YOUR INSTRUCTIONS: The copy you produce must repeat each record exactly and contain no pictures.

INPUT:

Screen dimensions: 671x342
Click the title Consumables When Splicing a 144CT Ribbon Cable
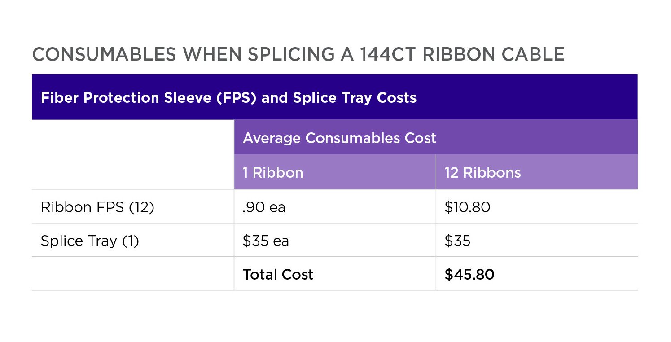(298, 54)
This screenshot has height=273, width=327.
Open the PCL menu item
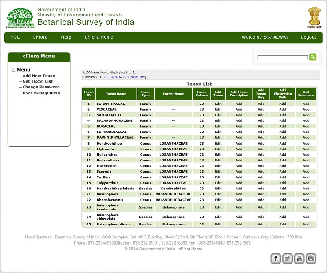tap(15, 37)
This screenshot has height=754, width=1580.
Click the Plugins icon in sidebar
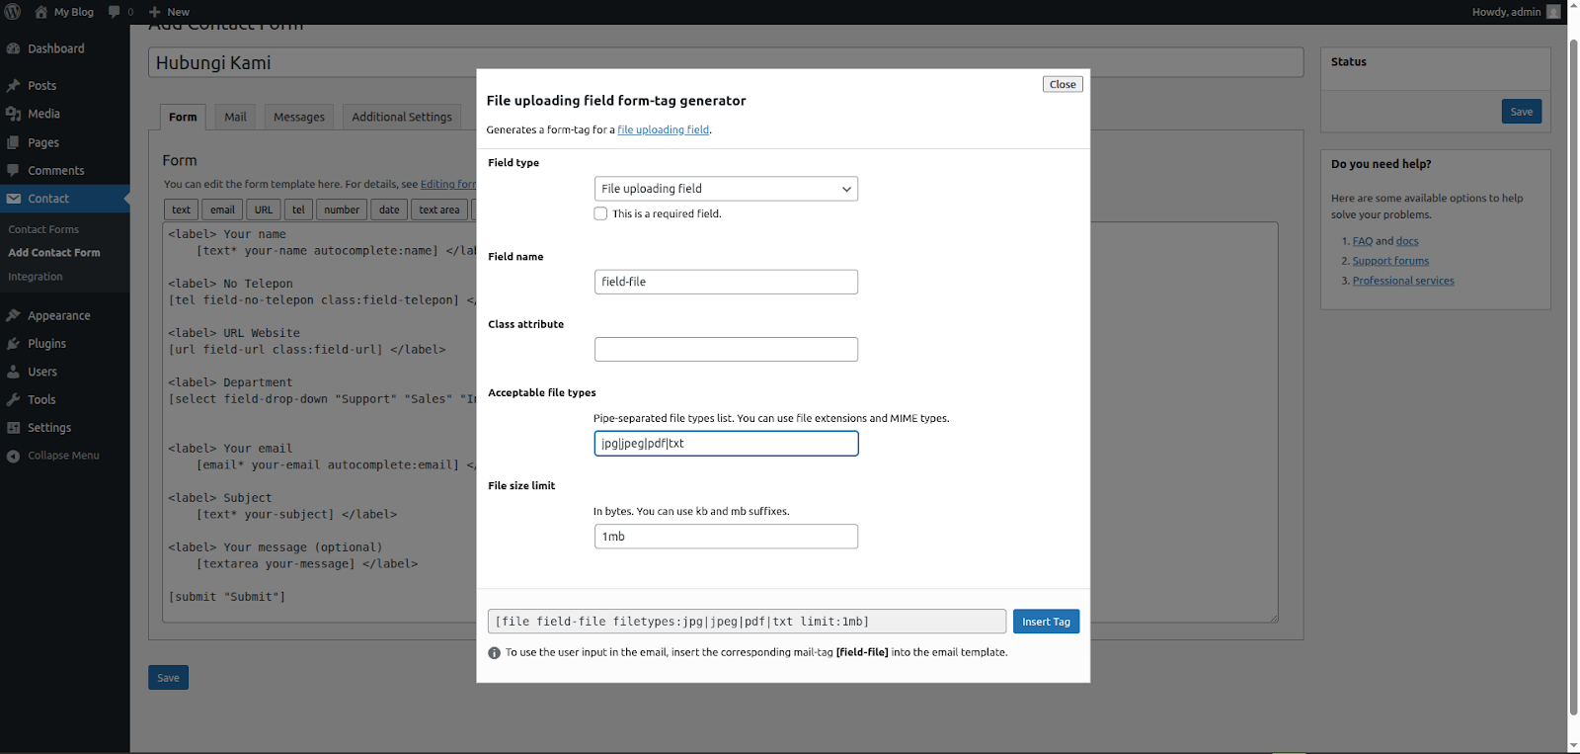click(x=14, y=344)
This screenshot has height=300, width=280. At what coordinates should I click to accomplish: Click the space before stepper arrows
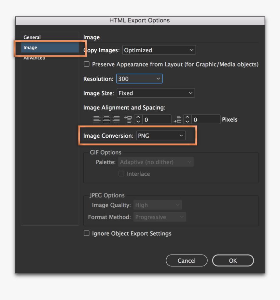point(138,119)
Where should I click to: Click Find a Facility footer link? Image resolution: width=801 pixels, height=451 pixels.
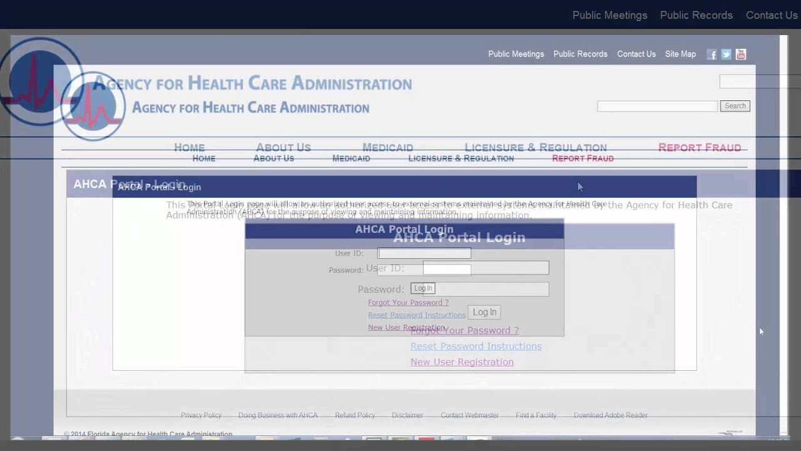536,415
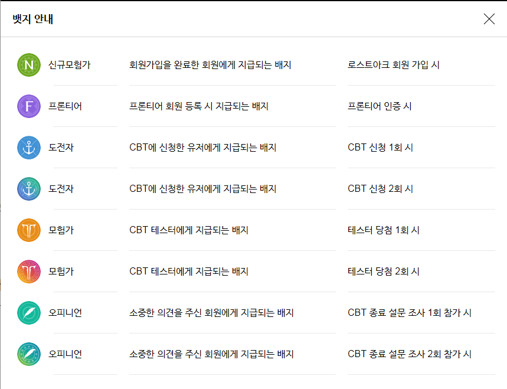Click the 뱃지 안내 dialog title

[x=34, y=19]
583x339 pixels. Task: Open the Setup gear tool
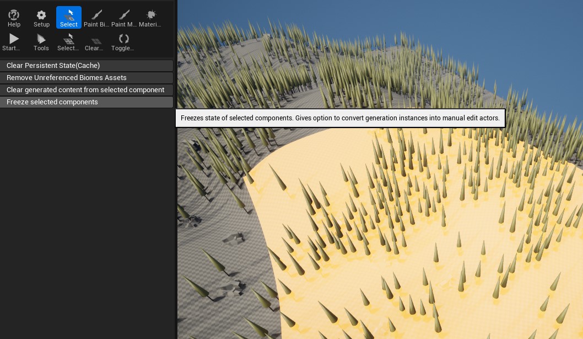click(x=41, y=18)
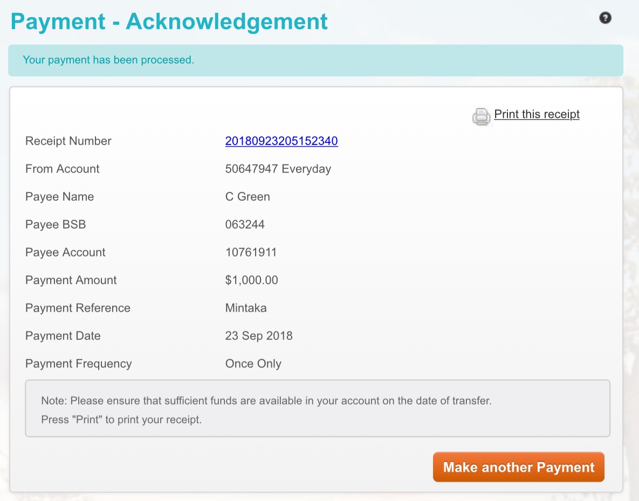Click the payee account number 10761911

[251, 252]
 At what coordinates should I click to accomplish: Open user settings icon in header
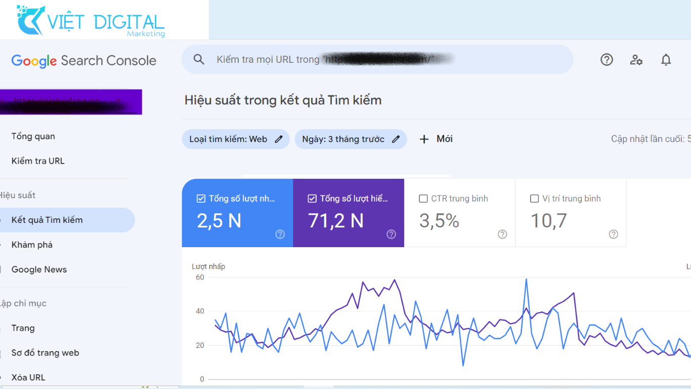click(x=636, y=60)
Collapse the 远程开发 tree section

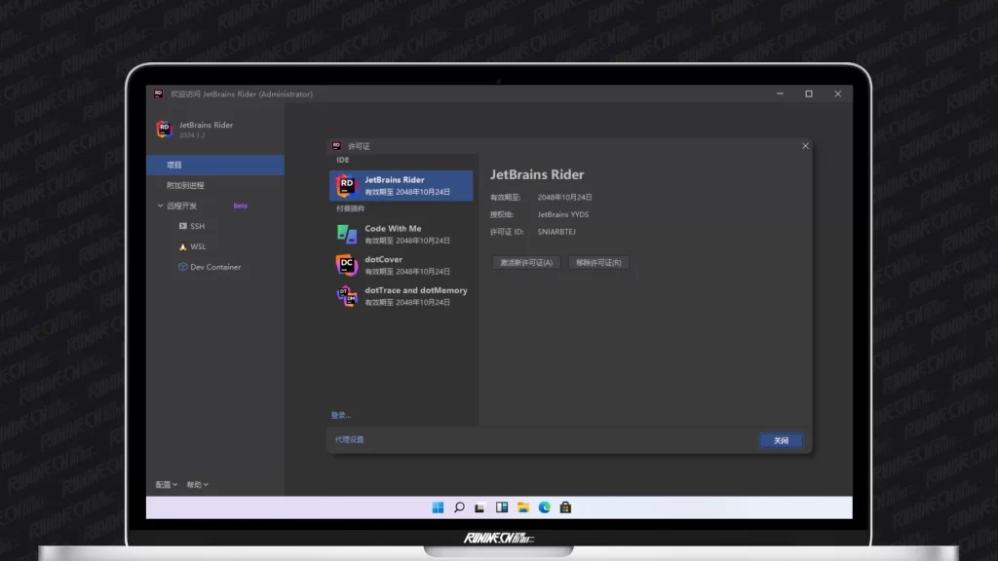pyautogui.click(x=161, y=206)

OUTPUT OF THE TASK:
Screen dimensions: 671x342
Click the title Consumables When Splicing a 144CT Ribbon Cable
(298, 54)
This screenshot has height=273, width=327.
Open the PCL menu item
tap(15, 37)
This screenshot has height=754, width=1580.
Click the Plugins icon in sidebar
click(x=14, y=344)
This screenshot has height=300, width=280. At what coordinates should I click to accomplish: Click the space before stepper arrows
point(138,119)
Where should I click to: Click Find a Facility footer link? Image resolution: width=801 pixels, height=451 pixels.
536,415
Click the 뱃지 안내 dialog title

[x=34, y=19]
583x339 pixels. Task: Open the Setup gear tool
click(x=41, y=18)
Click the payee account number 10761911

[251, 252]
 At what coordinates should I click to accomplish: Open user settings icon in header
click(x=636, y=60)
Collapse the 远程开发 tree section

pyautogui.click(x=161, y=206)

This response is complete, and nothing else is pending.